Petit exercice:
Réécrivez, s'il vous plaît, le passage du discours allant de « Chez vous, la » jusqu'à « toutes leurs tâches. », en remplaçant « ancêtres » par « aïeux ».

Cours du Palais de l'évêché de Sion, Dimanche 17 juin 1984



Frères et Soeurs,

il m'est agréable de retrouver les montagnards et les sportifs que vous êtes, car, vous le savez sans doute, j’ai beaucoup aimé gravir les montagnes de mon pays et pratiquer le ski à l’occasion.

Chez vous, la montagne et le climat ont exigé de vos ancêtres une rude énergie pour tirer du sol de quoi vivre. Et ils ont été fidèles à leur foi chrétienne. Ils vous ont légué de solides traditions: les croix et les chapelles jusqu’aux sommets des montagnes en sont des signes visibles; l’énergie, le caractère fraternel et l’esprit chrétien des Suisses manifestent aussi qu’ils gardent le meilleur de leur héritage.

L’avènement du tourisme et des sports d’hiver a transformé certaines préoccupations d’autrefois en sources de revenus. Beaucoup de gens viennent chez vous chercher à s’échapper de la tension qui pèse sur eux dans la société moderne. Par les sports de plein air, ils trouvent un facteur d’équilibre pour leur santé physique et morale, un stimulant pour toutes leurs tâches.

Votre Association soutient les clubs de ski locaux, les réunit dans certains objectifs communs. Son but n’est pas à proprement parler religieux. Mais votre présence même montre que vous en percevez l’aspect chrétien. Tout simplement votre action contribue à servir l’homme en offrant à ceux qui viennent ici un climat sain et fraternel, une possibilité de ressourcement personnel et communautaire où la dimension spirituelle peut librement apparaître, où les valeurs chrétiennes ont leur place, où le culte de Dieu a sa place par le rassemblement dominical des chrétiens.

Parce que vous voulez vous garder de faire du sport un absolu sacralisé, et parce que vous savez que le plein épanouissement de l’homme appelle à ne pas séculariser son activité, votre Association a demandé symboliquement que son drapeau soit béni. Que votre emblème vous rappelle toujours que vous situez votre vie, votre sport et l’amitié qui vous unit dans le plan de Dieu! Avec joie je vous bénis et je bénis maintenant votre drapeau.



AUX FIDÈLES PRÉSENT DANS LA CATHÉDRALE DE SION

Cathédrale de Sion, Dimanche 17 juin 1984




Chers Frères et Soeurs,

nous avons tous de nombreuses raisons de rendre grâce à Dieu.

Données affichées:
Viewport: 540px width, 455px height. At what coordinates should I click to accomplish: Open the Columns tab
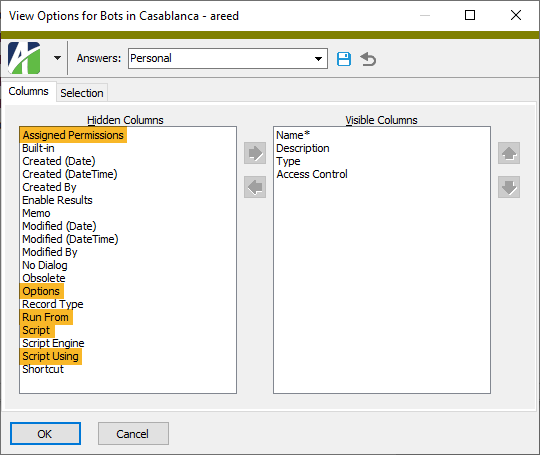coord(29,91)
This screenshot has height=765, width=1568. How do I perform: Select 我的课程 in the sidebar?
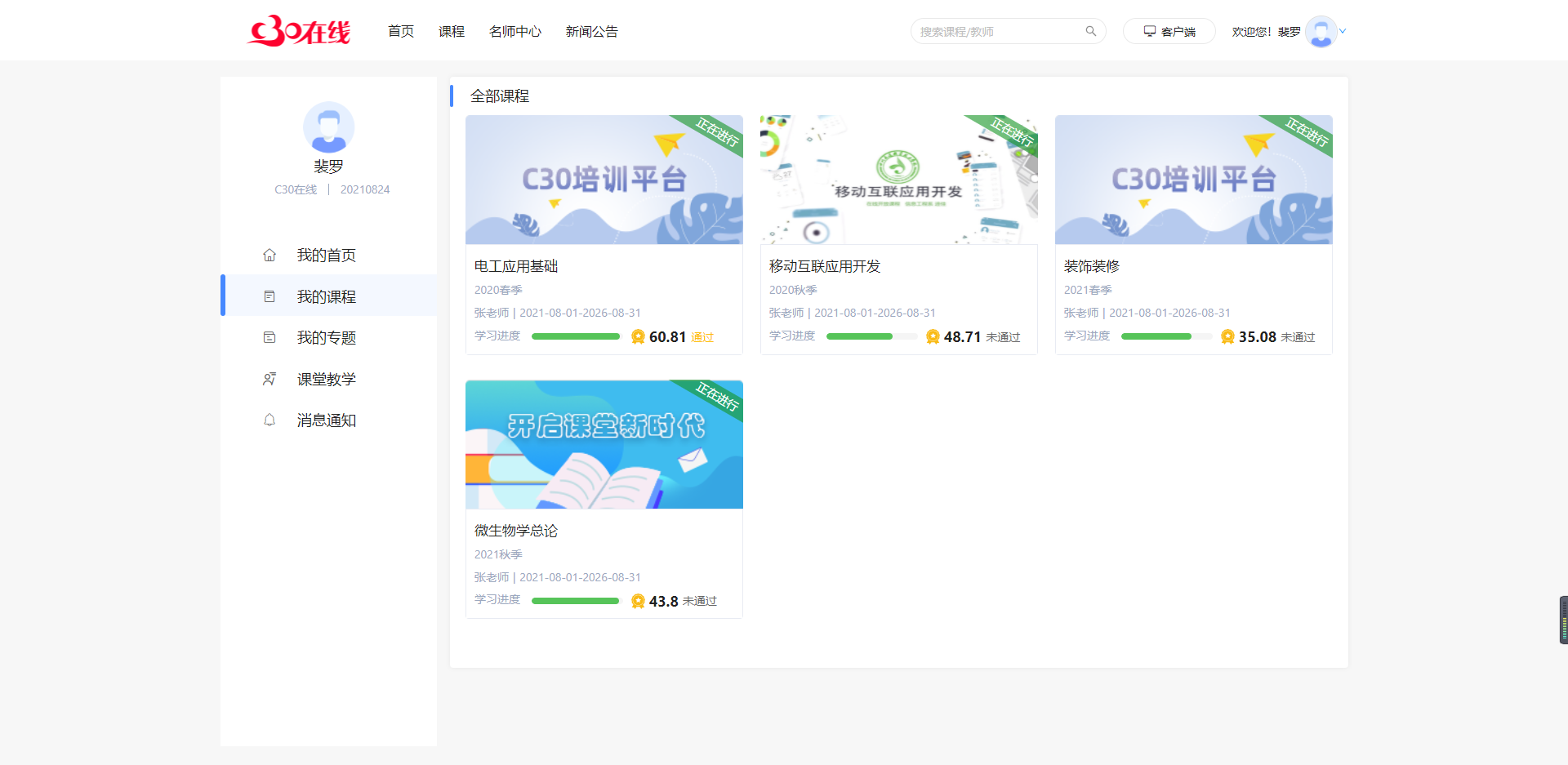tap(326, 296)
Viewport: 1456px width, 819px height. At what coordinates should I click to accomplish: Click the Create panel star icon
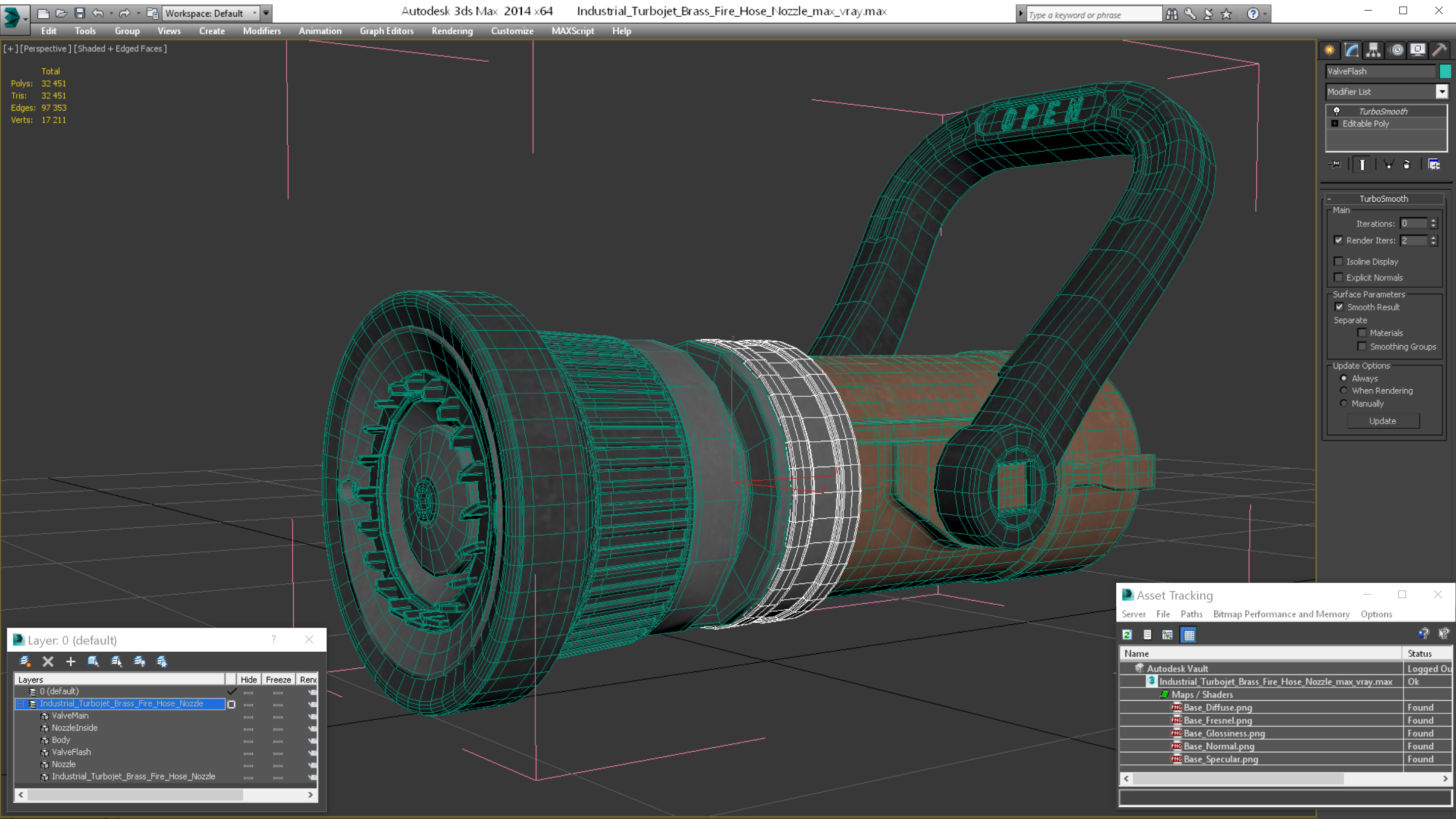point(1330,51)
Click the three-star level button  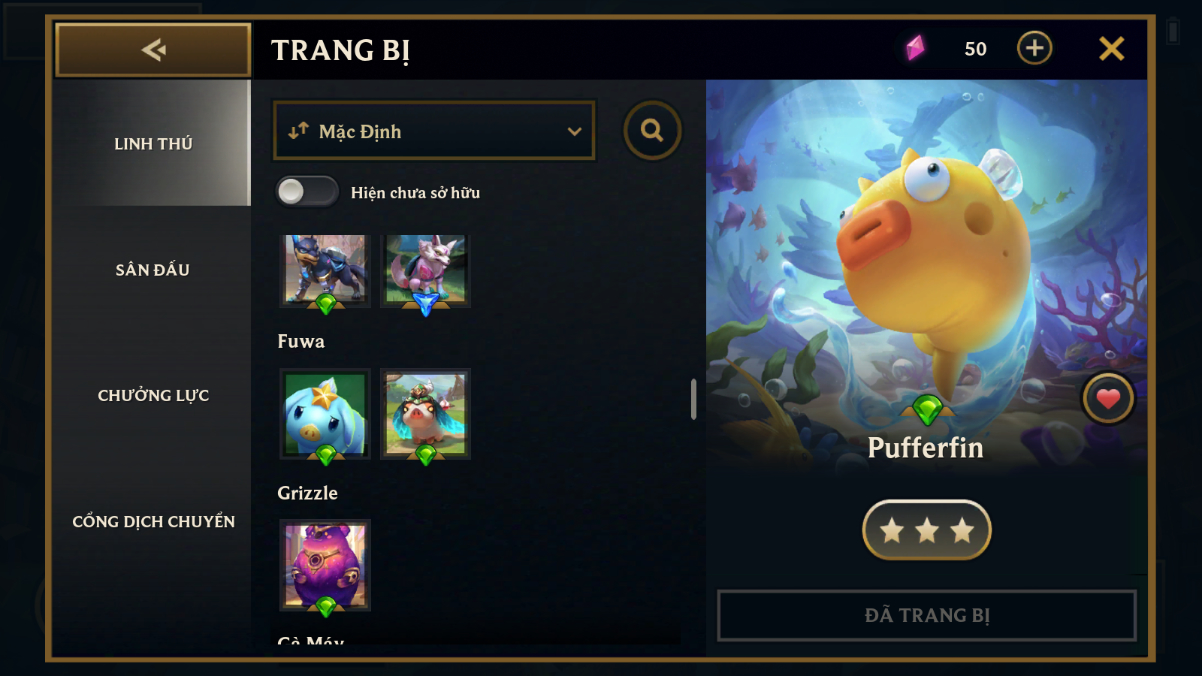coord(927,530)
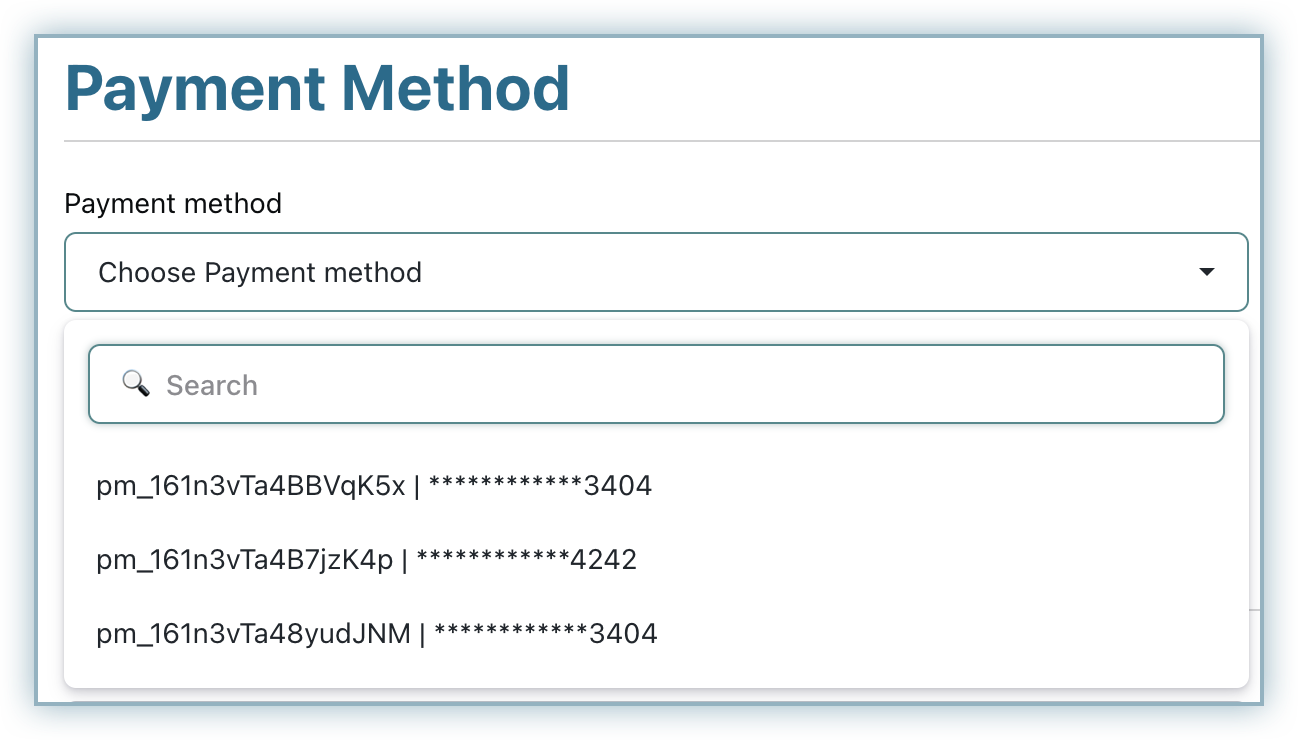
Task: Click the magnifying glass search icon
Action: pyautogui.click(x=135, y=383)
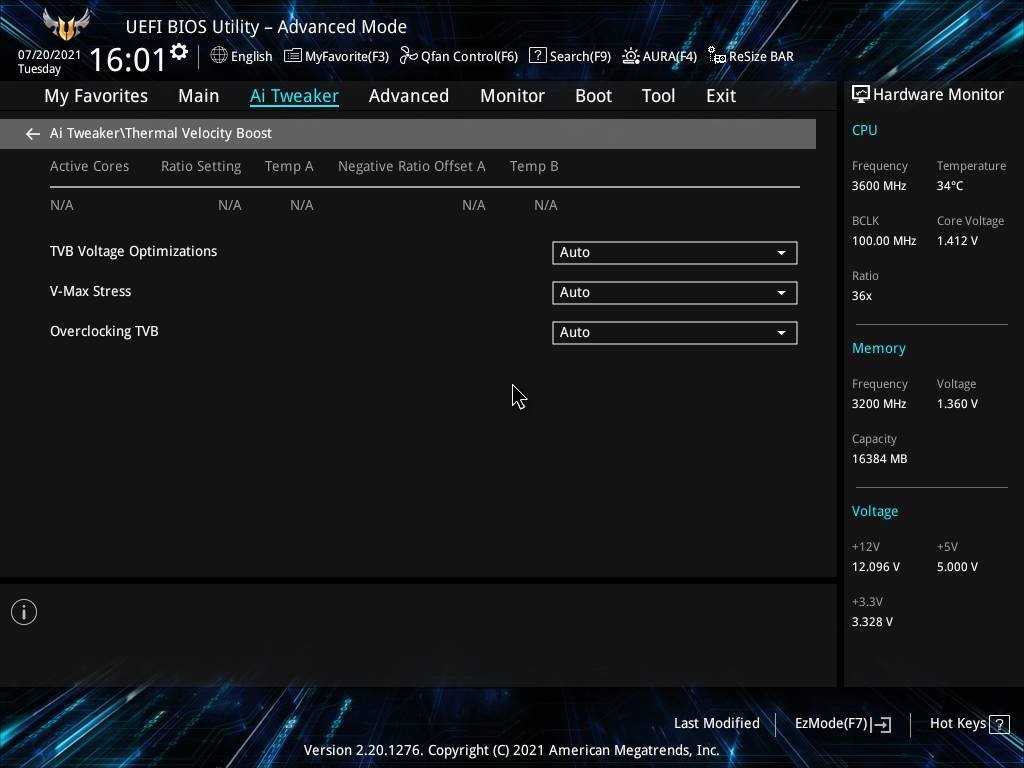
Task: Select the Exit menu item
Action: [720, 96]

Réponse:
Chez vous, la montagne et le climat ont exigé de vos aïeux une rude énergie pour tirer du sol de quoi vivre. Et ils ont été fidèles à leur foi chrétienne. Ils vous ont légué de solides traditions: les croix et les chapelles jusqu’aux sommets des montagnes en sont des signes visibles; l’énergie, le caractère fraternel et l’esprit chrétien des Suisses manifestent aussi qu’ils gardent le meilleur de leur héritage.

L’avènement du tourisme et des sports d’hiver a transformé certaines préoccupations d’autrefois en sources de revenus. Beaucoup de gens viennent chez vous chercher à s’échapper de la tension qui pèse sur eux dans la société moderne. Par les sports de plein air, ils trouvent un facteur d’équilibre pour leur santé physique et morale, un stimulant pour toutes leurs tâches.